Start of Block
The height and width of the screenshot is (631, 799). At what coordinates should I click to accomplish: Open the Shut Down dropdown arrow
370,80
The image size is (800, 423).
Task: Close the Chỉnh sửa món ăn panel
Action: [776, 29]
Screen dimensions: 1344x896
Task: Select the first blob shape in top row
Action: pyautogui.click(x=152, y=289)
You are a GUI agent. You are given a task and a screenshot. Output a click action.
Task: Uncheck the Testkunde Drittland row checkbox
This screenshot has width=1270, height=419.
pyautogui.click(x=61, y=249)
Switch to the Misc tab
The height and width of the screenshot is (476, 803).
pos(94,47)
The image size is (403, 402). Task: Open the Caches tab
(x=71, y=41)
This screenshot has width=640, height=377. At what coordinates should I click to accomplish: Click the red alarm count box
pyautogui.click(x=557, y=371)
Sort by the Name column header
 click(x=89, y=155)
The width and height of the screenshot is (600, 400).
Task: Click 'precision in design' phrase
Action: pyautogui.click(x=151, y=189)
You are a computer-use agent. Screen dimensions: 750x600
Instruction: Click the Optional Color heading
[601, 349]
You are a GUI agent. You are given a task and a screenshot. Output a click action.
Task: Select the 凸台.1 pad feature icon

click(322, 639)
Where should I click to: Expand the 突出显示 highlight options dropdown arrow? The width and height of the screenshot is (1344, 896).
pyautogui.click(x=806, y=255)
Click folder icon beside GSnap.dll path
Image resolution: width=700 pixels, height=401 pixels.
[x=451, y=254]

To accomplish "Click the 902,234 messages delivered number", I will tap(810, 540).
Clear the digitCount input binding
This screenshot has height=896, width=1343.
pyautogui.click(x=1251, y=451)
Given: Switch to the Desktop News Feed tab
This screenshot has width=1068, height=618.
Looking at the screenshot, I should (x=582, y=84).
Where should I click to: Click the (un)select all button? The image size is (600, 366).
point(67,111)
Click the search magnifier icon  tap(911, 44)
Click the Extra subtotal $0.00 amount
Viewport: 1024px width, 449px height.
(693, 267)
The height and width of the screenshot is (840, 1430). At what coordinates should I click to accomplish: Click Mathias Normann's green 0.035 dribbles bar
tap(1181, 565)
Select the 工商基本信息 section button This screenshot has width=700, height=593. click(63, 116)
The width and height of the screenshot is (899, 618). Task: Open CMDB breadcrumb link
End of Block
■ **Task details**:
When you write out the listing, keep every line exactly as it is above.

■ **Output of the exercise**:
The height and width of the screenshot is (631, 799). At what coordinates should I click to accomplish: Open the Shut Down dropdown arrow
370,80
The image size is (800, 423).
Task: Close the Chỉnh sửa món ăn panel
Action: [776, 29]
Screen dimensions: 1344x896
Task: Select the first blob shape in top row
Action: pyautogui.click(x=152, y=289)
You are a GUI agent. You are given a task and a screenshot. Output a click action.
Task: Uncheck the Testkunde Drittland row checkbox
This screenshot has width=1270, height=419.
pyautogui.click(x=61, y=249)
Switch to the Misc tab
The height and width of the screenshot is (476, 803).
pos(94,47)
The image size is (403, 402). Task: Open the Caches tab
(x=71, y=41)
This screenshot has width=640, height=377. At what coordinates should I click to accomplish: Click the red alarm count box
pyautogui.click(x=557, y=371)
Sort by the Name column header
 click(x=89, y=155)
The width and height of the screenshot is (600, 400).
Task: Click 'precision in design' phrase
Action: pyautogui.click(x=151, y=189)
You are a computer-use agent. Screen dimensions: 750x600
Instruction: Click the Optional Color heading
[601, 349]
You are a GUI agent. You are given a task and a screenshot. Output a click action.
Task: Select the 凸台.1 pad feature icon

click(322, 639)
Where should I click to: Expand the 突出显示 highlight options dropdown arrow? The width and height of the screenshot is (1344, 896).
pyautogui.click(x=806, y=255)
Click folder icon beside GSnap.dll path
Image resolution: width=700 pixels, height=401 pixels.
[x=451, y=254]

To accomplish "Click the 902,234 messages delivered number", I will tap(810, 540).
Clear the digitCount input binding
This screenshot has height=896, width=1343.
pyautogui.click(x=1251, y=451)
Given: Switch to the Desktop News Feed tab
This screenshot has width=1068, height=618.
Looking at the screenshot, I should (x=582, y=84).
Where should I click to: Click the (un)select all button? The image size is (600, 366).
point(67,111)
Click the search magnifier icon  tap(911, 44)
Click the Extra subtotal $0.00 amount
Viewport: 1024px width, 449px height.
(693, 267)
The height and width of the screenshot is (840, 1430). At what coordinates should I click to accomplish: Click Mathias Normann's green 0.035 dribbles bar
tap(1181, 565)
Select the 工商基本信息 section button This screenshot has width=700, height=593. click(63, 116)
The width and height of the screenshot is (899, 618). Task: Open CMDB breadcrumb link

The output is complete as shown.